### Material for the task ###

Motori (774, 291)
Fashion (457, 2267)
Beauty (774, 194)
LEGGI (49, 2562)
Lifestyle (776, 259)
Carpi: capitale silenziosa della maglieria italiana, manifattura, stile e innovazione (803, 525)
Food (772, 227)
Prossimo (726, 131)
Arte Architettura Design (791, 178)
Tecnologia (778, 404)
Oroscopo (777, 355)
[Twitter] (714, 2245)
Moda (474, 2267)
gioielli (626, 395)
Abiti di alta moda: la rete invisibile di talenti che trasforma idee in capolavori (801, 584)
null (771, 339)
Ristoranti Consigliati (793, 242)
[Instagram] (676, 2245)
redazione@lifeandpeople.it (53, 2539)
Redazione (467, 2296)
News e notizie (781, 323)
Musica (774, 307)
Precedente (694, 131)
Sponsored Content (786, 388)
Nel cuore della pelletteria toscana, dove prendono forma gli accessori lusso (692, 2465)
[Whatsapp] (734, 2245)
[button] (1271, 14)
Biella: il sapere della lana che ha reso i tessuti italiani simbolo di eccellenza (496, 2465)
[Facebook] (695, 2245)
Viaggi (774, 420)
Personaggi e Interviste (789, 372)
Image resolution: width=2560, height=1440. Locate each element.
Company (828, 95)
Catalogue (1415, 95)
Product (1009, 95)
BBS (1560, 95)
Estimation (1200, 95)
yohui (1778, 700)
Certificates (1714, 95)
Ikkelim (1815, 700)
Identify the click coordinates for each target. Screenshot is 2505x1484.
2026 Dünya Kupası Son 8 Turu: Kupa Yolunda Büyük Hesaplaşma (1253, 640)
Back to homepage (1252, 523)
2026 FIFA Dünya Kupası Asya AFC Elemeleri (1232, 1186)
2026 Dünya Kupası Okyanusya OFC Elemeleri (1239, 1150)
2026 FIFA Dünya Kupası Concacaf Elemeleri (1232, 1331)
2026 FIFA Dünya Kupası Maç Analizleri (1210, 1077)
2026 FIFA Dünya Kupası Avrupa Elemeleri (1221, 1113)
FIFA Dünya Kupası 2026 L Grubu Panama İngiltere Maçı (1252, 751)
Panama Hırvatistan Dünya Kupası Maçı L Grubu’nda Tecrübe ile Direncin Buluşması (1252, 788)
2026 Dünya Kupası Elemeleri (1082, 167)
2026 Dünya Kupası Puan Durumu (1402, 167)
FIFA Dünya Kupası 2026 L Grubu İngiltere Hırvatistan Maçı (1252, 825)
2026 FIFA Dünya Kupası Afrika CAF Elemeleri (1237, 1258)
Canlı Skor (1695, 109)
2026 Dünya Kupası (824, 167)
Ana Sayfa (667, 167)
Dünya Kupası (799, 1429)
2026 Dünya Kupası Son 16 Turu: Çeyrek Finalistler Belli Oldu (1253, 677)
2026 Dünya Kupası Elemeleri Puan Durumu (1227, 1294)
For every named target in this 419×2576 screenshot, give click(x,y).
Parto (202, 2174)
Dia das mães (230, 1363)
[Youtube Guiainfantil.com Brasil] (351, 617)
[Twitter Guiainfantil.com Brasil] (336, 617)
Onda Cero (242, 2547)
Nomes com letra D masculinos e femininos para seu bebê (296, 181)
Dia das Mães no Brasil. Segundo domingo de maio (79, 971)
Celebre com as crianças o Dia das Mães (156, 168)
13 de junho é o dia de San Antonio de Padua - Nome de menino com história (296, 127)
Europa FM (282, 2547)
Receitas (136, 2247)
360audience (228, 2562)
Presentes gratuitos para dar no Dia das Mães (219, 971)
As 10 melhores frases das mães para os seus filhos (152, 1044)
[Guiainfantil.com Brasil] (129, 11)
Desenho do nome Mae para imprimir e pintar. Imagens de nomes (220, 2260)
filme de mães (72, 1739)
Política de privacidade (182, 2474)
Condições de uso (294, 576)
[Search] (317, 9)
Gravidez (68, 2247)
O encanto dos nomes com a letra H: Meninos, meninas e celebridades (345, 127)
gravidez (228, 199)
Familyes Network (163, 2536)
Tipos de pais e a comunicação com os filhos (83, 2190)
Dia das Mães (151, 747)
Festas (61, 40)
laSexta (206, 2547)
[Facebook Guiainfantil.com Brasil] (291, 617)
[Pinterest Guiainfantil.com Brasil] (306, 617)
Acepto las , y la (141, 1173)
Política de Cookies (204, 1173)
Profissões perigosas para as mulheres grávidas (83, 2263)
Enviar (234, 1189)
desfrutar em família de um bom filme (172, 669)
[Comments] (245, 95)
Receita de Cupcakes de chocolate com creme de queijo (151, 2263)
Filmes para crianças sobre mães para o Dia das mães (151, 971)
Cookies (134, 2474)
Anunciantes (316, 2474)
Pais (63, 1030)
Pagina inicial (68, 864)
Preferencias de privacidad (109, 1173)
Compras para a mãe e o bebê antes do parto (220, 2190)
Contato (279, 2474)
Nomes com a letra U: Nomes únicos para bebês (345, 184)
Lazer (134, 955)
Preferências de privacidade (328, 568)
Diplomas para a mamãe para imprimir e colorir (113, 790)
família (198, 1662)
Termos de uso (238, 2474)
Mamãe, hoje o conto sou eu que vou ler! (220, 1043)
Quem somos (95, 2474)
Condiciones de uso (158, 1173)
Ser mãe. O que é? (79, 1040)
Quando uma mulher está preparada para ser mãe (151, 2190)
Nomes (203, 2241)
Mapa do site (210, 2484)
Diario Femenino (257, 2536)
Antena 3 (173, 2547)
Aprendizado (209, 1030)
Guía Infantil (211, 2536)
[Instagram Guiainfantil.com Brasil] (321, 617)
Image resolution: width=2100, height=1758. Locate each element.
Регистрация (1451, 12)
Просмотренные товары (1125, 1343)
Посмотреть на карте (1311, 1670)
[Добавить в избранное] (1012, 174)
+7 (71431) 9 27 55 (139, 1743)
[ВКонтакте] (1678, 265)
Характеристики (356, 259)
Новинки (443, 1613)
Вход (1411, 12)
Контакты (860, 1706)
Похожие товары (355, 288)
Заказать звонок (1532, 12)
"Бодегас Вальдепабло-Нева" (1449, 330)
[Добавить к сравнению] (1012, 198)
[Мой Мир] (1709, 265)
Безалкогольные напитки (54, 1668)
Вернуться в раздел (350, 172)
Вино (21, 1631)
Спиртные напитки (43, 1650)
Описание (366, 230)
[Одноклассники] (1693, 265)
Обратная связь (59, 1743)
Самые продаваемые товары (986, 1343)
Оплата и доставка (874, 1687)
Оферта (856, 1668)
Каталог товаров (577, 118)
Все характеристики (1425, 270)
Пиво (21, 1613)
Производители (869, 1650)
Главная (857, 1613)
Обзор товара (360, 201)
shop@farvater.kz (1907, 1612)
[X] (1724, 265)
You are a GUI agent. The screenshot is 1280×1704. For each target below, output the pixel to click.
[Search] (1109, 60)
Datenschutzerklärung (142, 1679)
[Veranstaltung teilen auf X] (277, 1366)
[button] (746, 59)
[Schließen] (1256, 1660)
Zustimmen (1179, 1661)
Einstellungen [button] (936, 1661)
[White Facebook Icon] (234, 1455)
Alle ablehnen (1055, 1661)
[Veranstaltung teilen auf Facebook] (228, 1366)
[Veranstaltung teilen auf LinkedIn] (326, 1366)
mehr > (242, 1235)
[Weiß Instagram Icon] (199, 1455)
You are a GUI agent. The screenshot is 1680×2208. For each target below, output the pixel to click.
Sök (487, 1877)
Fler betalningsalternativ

###

Extract each line from the entries above that contains the string "element".

Image resolution: width=2560, height=1440. Locate each element.
Image resolution: width=2100, height=1758. Locate each element.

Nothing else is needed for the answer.